Para concluir o texto de hoje,
chego à conclusão que a quaternidade não deu o ar da graça ao marcar a nossa
civilização por mais do que questões psicológicas, mas políticas e
antropológicas de organização tribal e patriarcal.
Ficou claro que a presença do
feminino não era bem vista numa sociedade marcada profundamente por presença
masculina. E a trindade é a representação máxima do patriarcado.
Apesar da busca pela
quaternidade ser uma constante e temos vários exemplos:
- Os 4 evangelistas (Matheus –
Marcos – Lucas – João);
- As localizações cardeais
(Norte – Sul – Leste – Oeste);
- As estações da natureza (Primavera
– Verão – Outono – Inverno);
- Os estados da matéria
(Quente – Frio – Seco – Molhado).
Deixo bem claro no nosso
diálogo hoje que deveria haver uma combinação, um diálogo do trino com o
quatérnio. Essa relação com a dialética Hegeliana acende ainda mais o debate,
de ter sempre o trino como completude no pleno desenvolvimento da consciência
como um todo, numa rota para o processo de individuação.

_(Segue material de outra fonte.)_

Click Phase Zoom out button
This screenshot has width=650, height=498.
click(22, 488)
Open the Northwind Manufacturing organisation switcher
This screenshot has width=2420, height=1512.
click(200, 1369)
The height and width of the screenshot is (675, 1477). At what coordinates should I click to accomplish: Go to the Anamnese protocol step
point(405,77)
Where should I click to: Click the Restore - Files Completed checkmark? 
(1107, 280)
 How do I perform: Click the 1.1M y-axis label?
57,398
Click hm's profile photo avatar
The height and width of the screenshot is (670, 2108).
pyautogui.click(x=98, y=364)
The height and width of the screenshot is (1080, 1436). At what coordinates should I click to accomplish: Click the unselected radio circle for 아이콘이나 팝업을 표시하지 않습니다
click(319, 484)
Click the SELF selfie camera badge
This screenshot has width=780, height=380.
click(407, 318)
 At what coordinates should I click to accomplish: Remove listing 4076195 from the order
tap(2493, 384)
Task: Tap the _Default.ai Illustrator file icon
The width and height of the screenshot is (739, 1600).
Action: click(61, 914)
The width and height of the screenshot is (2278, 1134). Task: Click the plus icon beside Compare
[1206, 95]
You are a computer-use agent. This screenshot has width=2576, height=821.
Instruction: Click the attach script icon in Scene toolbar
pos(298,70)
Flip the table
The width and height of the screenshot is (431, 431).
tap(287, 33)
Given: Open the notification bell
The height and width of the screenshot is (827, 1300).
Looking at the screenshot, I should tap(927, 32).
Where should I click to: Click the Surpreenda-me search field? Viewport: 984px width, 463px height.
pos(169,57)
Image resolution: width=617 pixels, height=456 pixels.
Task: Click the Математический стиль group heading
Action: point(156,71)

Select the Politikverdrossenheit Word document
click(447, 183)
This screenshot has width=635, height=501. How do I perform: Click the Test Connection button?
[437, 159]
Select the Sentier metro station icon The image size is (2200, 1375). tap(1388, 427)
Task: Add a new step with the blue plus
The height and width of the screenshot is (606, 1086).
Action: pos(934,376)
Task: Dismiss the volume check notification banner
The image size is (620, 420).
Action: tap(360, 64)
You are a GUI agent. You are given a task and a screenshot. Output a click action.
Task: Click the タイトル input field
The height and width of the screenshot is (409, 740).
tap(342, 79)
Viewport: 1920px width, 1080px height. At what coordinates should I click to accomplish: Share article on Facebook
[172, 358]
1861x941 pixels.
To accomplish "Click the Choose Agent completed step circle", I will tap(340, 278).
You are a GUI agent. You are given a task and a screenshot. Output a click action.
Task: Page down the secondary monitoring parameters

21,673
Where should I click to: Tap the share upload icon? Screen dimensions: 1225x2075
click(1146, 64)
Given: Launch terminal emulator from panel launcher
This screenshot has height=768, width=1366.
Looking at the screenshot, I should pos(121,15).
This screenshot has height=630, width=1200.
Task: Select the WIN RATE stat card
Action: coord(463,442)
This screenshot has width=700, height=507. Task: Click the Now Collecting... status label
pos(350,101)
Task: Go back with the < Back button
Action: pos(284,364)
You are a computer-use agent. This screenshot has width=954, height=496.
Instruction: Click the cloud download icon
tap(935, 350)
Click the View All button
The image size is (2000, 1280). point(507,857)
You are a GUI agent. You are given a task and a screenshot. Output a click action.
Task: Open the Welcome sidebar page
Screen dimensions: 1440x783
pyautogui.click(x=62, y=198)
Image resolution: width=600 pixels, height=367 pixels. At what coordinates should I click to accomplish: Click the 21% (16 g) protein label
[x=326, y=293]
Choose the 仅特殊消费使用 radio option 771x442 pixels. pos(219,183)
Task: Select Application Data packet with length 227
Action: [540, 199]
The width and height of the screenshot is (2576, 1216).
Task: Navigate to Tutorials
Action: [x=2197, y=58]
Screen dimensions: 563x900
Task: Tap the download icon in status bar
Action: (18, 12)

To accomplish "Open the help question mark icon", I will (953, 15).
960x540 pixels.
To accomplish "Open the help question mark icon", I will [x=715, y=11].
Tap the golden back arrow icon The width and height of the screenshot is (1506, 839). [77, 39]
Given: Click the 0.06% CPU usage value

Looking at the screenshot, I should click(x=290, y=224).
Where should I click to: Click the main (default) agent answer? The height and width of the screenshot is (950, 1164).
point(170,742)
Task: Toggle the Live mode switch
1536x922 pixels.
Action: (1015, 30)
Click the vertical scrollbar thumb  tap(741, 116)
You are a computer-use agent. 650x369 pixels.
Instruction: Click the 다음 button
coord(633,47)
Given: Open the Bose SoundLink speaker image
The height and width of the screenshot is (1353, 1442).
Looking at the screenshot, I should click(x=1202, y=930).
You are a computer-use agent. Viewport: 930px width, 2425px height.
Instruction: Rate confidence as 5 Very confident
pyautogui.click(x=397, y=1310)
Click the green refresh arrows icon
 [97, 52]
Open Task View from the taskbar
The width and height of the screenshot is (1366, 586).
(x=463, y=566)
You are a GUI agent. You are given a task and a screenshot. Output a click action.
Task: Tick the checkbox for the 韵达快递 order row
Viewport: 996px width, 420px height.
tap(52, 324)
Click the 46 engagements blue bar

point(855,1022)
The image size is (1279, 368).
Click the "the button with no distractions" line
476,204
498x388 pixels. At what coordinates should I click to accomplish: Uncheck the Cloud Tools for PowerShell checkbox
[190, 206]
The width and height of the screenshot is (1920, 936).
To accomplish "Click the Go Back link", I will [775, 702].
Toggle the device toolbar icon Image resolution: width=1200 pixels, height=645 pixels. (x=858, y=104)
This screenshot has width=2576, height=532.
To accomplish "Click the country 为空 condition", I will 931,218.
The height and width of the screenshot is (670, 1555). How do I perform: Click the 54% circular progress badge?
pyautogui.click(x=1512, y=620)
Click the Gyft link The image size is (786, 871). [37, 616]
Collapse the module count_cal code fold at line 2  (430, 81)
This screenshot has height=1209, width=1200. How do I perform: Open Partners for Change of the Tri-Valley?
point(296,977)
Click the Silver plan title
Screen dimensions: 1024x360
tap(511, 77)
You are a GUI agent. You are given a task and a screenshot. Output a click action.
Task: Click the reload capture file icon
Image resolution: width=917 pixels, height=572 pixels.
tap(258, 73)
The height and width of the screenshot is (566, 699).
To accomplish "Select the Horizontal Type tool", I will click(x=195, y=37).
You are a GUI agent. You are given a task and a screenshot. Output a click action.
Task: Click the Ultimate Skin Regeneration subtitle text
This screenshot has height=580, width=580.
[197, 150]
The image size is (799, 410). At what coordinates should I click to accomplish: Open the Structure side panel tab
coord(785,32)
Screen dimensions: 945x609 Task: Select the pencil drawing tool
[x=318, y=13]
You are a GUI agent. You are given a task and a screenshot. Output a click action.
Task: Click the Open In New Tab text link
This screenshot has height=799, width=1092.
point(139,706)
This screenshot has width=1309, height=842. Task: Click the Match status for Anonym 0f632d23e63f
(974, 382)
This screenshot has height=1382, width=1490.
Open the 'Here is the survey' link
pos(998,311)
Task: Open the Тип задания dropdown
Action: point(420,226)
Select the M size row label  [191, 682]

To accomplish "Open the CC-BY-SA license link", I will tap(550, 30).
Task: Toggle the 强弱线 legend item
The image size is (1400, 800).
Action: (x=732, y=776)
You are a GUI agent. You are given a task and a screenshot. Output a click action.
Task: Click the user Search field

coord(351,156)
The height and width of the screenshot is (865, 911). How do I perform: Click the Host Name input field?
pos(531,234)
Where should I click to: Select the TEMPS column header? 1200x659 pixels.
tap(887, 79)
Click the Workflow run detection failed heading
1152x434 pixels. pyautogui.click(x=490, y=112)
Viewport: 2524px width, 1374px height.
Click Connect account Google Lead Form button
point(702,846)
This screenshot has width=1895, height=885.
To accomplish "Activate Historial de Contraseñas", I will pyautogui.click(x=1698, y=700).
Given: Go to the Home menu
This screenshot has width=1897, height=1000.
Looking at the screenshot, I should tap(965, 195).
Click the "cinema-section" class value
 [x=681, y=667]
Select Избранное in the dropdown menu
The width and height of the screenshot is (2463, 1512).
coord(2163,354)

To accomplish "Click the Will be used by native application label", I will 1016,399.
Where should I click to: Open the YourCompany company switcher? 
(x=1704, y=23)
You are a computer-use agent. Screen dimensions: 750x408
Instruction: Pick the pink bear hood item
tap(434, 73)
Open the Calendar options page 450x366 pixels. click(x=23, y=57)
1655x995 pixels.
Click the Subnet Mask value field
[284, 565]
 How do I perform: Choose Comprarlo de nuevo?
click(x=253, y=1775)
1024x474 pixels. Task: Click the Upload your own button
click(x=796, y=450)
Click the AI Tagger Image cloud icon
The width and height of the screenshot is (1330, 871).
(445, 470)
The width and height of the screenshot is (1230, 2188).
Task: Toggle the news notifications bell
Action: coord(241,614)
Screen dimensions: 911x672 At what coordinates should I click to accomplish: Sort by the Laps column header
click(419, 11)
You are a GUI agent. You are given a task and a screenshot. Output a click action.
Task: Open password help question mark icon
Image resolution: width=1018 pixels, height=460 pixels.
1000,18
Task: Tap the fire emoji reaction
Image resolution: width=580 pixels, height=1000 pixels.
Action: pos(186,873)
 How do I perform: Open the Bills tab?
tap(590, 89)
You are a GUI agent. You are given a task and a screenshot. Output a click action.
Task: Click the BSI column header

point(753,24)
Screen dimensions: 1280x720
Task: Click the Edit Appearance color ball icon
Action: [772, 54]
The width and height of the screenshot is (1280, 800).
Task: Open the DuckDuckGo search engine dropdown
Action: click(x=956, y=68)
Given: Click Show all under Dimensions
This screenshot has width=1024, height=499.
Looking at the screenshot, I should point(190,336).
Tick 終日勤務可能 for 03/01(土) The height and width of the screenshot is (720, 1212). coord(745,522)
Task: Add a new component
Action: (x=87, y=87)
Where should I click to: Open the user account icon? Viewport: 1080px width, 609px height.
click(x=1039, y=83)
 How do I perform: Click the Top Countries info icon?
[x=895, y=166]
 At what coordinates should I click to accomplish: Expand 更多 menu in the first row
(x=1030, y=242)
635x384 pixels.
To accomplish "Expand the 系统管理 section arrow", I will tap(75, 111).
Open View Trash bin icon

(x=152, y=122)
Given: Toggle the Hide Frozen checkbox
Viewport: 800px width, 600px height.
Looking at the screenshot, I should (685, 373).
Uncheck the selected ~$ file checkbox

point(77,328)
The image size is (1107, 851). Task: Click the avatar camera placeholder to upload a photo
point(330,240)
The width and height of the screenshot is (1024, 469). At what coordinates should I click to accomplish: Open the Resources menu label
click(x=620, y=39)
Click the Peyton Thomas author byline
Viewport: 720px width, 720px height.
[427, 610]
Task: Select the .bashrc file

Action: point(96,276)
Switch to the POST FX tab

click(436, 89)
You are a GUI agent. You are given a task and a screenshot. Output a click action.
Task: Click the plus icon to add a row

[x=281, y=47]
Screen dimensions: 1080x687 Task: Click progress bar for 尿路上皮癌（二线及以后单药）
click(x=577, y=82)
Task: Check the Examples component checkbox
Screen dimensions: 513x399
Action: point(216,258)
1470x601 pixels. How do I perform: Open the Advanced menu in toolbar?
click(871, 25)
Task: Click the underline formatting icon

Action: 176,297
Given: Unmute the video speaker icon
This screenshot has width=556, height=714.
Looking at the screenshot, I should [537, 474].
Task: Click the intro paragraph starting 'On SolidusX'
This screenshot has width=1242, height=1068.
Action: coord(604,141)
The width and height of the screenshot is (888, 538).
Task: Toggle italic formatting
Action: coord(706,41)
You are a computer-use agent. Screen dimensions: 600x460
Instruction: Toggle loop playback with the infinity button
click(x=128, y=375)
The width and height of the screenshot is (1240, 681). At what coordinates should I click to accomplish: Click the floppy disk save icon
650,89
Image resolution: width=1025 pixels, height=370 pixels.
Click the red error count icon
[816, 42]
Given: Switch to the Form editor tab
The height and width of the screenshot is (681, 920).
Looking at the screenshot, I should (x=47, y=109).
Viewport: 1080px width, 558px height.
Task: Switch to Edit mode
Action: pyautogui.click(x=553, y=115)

Como indicação vou deixar mais
uma obra: A doença que somos nós – A crítica de Jung ao cristianismo, de
John P. Dourley. Aborda sobre toda essa questão de forma bem concisa e
didática, o livro foi editado pela Paulus, principalmente o capítulo 5 página
72.
Essa obra é muito boa, fora as
que vou deixar nas referências.
Então já vou finalizar o texto
de hoje com uma frase do Oráculo de Delfos, na qual Jung fez gravar em pedra, e
colocou no alto da sua porta da sua casa em Küsnacht: Invocado ou não
invocado, Deus estará presente.
E eu completo: a trindade
também!
Até a próxima, se Deus
permitir.
REFERÊNCIAS
BIBLIOGRÁFICAS
DA SILVEIRA, Nise – JUNG, vida
e obra. Editora Paz & Terra, Ano: 2023.
DOURLEY, John P. – A doença
que somos nós - A crítica de Jung ao Cristianismo. Editora Paulus, Ano: 1987.
EDINGER, Edward F. – A psique
na Antiguidade – Volume I (Filosofia Grega Antiga). Editora Pensamento (Selo
Cultrix), Ano: 2005.
EDINGER, Edward F. – Ego e
Arquétipo, uma síntese fascinante dos conceitos psicológicos fundamentais de
Jung. Editora Pensamento (Selo Cultrix), Ano: 2020.
HEGEL, G. W. F. – Hegel –
conceitos fundamentais. Editora Vozes, Ano: 2021.
JUNG, Carl Gustav –
Interpretação psicológica do dogma da trindade (OC – 11/2). Editora Vozes, Ano:
2013.
JUNG, Carl Gustav – AION,
estudos sobre o simbolismo do Si-mesmo (OC – 9/2). Editora Vozes, Ano: 2013.